_Document text:_
###

As a base, I have a 44mm thick solid core firedoor. Dense, flat and cheap. My plan is to add a layer of something to this. Would 18mm ply, mdf or the green chipboard flooring be most suited? How is one fixed to the other to maintain flatness? Am I right to be concerned that the board will be subjected to different conditions top and bottom which could induce warping, or should a solid bond to the firedoor prevent this?

Next, I was planning a sacraficial top layer. Would hardboard or thin ply be better for this? If hardboard, oli tempered, normal or white faced? I saw a thread from Derek Cohen where he commented on having a dark coloured bench as not being ideal (although to be fair if I could produce something half as good as he has on this bench I would be over the moon!). Again, how do I fix this so that it can be removed if required and has no metal in it that could damage edges?

What if any finish should be applied to this top?

Thanks
Mark
 
personally i`ve never used a sacrificial top in my life not familiar with the bench design via its name/book. if i was using a door as a top and it was 30" i`d cut 6" off and make a front apron, beefy legs near to the vices for max support and if you need greater than 44mm for the holdfasts to work i`d put cls or something similar underneath keeping my door on top or not bother with the holdfasts.
all the best
rob
 
Mark, here is a link to a bench I built earlier in the year.

http://thewoodhaven.co.uk/phpBB3/viewto ... nch#p20714

The top was made from a 25mm chipboard desk top and 3 layers of 18mm MDF only the top layer was MRMDF. Each sheet of MDF was lipped with beech to protect the edges. The 3 sheets of MDF were glued together and remained very flat. The steel rulers in one of the images are standing on edge. The chipboard sub base is attached to the leg frames and back. The MDF was then plonked on top and screwed from the chipboard side. NB make sure the screws will not interfere with dog hole placements

I do not see the need for sacrificial top at the moment although I could add one later if necessary.

Hope this helps


Andy
 
Mine's similar to Andy's - 3 layers of lipped 18mm MDF. Built about 12 years ago and still OK

Workbench1.jpg


Recently modified it to fit the Veritas quick-release tail vice and twin-screw front vice

Vices20.jpg


MDF stands up well to wear and tear in my experience and stays flat. I just wax the top of mine occasionally. No need for sacrificial tops.

###

_What to produce:_ In the workbench thread, why did Andy lip each sheet of MDF with beech? The lines that follow have no connection to the workbench thread.

_Dataset extract:_

###

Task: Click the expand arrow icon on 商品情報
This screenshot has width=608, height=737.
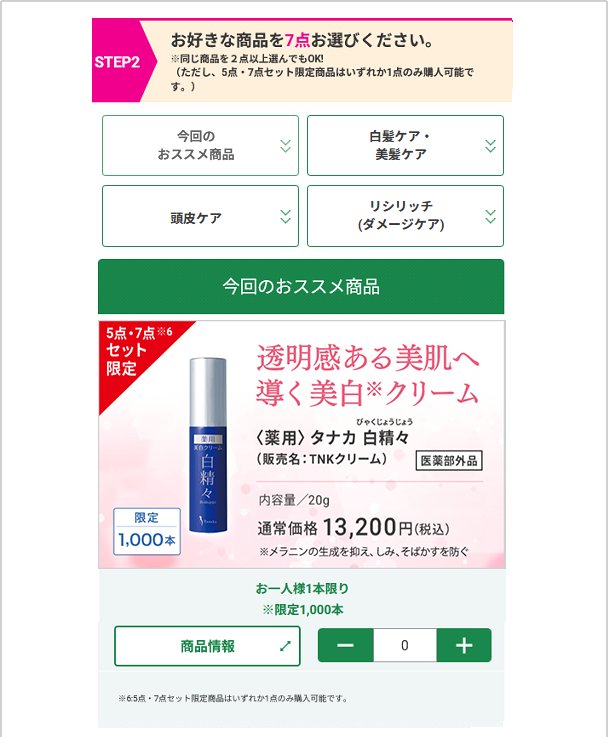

###

_Response:_ Andy lipped each sheet of MDF with beech to protect its edges.